Task data:
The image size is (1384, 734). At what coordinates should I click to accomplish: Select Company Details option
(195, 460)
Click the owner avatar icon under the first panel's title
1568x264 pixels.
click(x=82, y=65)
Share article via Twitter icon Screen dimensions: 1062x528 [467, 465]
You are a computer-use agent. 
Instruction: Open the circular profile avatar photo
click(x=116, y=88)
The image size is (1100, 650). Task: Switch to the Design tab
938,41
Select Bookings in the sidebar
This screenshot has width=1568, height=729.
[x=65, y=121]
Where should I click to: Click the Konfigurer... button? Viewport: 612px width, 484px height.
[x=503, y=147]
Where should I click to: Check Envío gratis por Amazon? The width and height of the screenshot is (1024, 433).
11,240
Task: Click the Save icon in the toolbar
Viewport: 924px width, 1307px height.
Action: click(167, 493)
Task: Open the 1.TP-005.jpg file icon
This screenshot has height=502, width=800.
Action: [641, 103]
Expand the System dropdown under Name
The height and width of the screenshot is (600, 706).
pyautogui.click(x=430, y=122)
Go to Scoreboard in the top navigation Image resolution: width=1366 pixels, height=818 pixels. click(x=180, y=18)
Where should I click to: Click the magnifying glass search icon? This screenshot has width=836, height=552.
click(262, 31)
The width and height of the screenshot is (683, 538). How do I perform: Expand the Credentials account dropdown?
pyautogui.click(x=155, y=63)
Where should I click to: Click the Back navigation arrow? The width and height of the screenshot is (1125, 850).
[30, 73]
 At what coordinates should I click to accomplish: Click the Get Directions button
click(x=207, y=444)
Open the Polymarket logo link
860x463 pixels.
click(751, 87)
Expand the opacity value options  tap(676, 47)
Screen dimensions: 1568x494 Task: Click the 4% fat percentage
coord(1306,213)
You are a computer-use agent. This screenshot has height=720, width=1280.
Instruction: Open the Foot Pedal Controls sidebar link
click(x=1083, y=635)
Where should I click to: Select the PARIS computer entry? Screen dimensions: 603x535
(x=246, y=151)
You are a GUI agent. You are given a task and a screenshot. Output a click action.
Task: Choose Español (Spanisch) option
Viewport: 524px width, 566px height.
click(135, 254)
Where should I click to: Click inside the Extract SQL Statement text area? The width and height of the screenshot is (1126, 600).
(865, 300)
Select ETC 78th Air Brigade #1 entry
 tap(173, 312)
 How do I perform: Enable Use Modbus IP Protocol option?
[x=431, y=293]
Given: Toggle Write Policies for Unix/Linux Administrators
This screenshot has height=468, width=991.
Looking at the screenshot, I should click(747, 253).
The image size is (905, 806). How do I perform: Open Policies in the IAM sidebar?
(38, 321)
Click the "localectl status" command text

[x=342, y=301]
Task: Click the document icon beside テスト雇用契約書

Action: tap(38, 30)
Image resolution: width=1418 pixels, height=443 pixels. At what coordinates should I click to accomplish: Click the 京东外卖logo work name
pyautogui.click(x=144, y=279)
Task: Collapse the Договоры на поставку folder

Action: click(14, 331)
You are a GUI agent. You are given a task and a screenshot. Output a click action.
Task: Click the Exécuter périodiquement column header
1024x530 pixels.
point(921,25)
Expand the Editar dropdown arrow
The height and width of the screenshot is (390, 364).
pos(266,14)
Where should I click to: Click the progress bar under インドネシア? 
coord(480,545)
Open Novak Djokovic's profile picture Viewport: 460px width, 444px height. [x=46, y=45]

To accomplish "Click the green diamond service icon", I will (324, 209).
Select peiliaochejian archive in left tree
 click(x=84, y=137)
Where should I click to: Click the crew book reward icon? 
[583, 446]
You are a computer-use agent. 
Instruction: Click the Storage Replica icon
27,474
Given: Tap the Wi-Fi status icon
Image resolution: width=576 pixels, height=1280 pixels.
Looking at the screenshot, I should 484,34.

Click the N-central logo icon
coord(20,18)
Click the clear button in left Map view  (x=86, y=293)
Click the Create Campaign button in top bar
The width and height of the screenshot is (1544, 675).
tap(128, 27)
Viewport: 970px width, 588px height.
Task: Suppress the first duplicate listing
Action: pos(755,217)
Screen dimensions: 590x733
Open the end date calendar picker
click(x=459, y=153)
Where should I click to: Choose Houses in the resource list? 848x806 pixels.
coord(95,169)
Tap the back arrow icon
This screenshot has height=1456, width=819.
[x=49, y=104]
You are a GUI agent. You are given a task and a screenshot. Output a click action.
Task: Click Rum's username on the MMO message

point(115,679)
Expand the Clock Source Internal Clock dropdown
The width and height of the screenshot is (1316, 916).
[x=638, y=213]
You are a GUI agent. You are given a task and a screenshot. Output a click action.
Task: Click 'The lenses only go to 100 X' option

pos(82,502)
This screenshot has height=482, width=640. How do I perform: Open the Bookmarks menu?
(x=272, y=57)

Task description:
Give back exactly the lines beginning at the one with "This screenshot has height=1456, width=819." and ending at the final line of the material; both boundary lines belong in it.

Answer section:
This screenshot has height=1456, width=819.
[x=49, y=104]
You are a GUI agent. You are given a task and a screenshot. Output a click action.
Task: Click Rum's username on the MMO message

point(115,679)
Expand the Clock Source Internal Clock dropdown
The width and height of the screenshot is (1316, 916).
[x=638, y=213]
You are a GUI agent. You are given a task and a screenshot. Output a click action.
Task: Click 'The lenses only go to 100 X' option

pos(82,502)
This screenshot has height=482, width=640. How do I perform: Open the Bookmarks menu?
(x=272, y=57)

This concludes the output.